The book opens with "The Vision" and the reader is immediately plunged into Lethem's world of weird, sad, lonely and still funny characters. The Vision is a kid the narrator, Joel, knew from elementary school and who believed himself to be an android comic book character. Now, years later, the two are next-door neighbors. The Vision, real name Adam, invites Joel to a dinner party and a game called "Mafia." The game proves surprisingly interesting for Joel, and when it ends, he suggests another game called "I Never." Joel is frustrated by the mysterious adult Adam and wants to learn more about his life as the Vision, and by the end of the evening feels compelled to expose him. The game turns tense, almost cruel, and the party ends with Joel still frustrated and the Vision still a smug and fascinating mystery.

In this story, as in several others, there is an underlying sense of tension, obvious frustration and even a bit of danger, although it is written in a light-handed style. These strange stories are often funny as well, but the humor is quite dark.

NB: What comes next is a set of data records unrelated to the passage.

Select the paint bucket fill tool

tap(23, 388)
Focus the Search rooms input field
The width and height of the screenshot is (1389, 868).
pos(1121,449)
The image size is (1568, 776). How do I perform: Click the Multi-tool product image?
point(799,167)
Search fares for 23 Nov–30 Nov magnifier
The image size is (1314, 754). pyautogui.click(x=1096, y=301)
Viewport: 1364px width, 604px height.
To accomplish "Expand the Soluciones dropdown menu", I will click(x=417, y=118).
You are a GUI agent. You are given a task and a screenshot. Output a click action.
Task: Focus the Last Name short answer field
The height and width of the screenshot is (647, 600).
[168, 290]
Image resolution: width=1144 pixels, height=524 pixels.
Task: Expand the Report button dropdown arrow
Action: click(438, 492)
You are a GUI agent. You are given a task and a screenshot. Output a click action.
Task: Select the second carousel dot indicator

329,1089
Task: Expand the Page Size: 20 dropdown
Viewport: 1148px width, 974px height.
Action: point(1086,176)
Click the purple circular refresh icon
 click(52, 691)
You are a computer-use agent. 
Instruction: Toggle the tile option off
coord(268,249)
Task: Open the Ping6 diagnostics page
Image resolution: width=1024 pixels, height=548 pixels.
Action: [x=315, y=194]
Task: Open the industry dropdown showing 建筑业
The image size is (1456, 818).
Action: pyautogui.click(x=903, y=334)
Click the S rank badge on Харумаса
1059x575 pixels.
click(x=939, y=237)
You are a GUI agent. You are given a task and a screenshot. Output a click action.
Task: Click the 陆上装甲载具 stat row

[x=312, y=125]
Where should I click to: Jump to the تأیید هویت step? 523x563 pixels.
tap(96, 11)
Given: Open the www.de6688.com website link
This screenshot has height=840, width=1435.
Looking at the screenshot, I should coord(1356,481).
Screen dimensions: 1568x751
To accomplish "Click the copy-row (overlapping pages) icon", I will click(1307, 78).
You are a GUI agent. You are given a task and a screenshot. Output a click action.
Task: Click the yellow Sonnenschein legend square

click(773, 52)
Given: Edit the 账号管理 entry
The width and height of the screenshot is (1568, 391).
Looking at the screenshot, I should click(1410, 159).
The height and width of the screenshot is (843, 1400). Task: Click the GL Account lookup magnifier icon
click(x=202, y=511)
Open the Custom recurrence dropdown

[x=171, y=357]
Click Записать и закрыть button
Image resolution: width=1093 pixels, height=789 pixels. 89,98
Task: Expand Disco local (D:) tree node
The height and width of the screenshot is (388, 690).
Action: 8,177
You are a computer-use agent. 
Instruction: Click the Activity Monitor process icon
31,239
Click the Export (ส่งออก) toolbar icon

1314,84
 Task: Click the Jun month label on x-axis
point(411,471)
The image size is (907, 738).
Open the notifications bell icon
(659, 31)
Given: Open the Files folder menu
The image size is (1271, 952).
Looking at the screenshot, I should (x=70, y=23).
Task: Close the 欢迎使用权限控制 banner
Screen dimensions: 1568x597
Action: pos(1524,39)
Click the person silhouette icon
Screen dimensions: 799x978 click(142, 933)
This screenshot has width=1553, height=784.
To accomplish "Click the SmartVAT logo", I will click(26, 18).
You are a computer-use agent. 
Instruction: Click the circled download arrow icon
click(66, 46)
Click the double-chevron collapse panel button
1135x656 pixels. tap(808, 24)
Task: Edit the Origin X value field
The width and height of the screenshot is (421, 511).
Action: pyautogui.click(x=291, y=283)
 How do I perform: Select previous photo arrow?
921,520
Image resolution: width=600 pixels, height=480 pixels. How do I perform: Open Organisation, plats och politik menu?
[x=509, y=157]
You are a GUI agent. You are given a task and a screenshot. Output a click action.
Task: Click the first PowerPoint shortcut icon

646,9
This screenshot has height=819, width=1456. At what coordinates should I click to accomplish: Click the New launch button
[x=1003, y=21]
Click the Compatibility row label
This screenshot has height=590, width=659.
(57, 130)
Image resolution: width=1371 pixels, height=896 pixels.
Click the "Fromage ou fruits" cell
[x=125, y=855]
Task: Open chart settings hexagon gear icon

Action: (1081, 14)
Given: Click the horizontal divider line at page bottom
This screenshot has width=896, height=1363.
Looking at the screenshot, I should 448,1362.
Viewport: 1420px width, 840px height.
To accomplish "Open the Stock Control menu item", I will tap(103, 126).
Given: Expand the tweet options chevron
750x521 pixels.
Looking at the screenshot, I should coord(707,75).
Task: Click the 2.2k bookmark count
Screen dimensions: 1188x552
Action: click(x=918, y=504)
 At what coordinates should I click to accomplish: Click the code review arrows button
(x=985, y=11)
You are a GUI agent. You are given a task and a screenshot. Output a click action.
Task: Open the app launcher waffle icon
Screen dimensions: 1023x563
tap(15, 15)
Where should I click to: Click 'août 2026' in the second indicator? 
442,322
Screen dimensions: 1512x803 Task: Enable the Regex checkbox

Loss is another central motif in this collection. In "The Spray," the shortest in the book, a couple spritzes themselves with magical spray used by police to inventory stolen objects and finds it works to show emotional as well as physical loss.

The themes of loss and frustration are taken up in "Vivian Relf." Here, Doran meets Vivian for the first time, but they seem uncannily familiar to each other. This moment of familiarity is amusing to both but forgettable to Vivian. For Doran, however, it becomes a defining moment and Vivian a symbol of possibility. They meet several more times over the years, with Doran always feeling something special and important, but this is never reciprocated by Vivian.

Despite their quirkiness, these stories are serious. In "Access Fantasy," a dystopian tale of social inequality and urban traffic taken to the absurd extreme, a murder is caught on tape and a hapless would-be detective may lead another victim straight to the killer.

MEN AND CARTOONS is odd, original and tensely funny. Lethem's point is not always clear in each of the stories, yet they are all enjoyable to read. Though not as remarkable or memorable as his novels, these short stories are still well-written and recommendable.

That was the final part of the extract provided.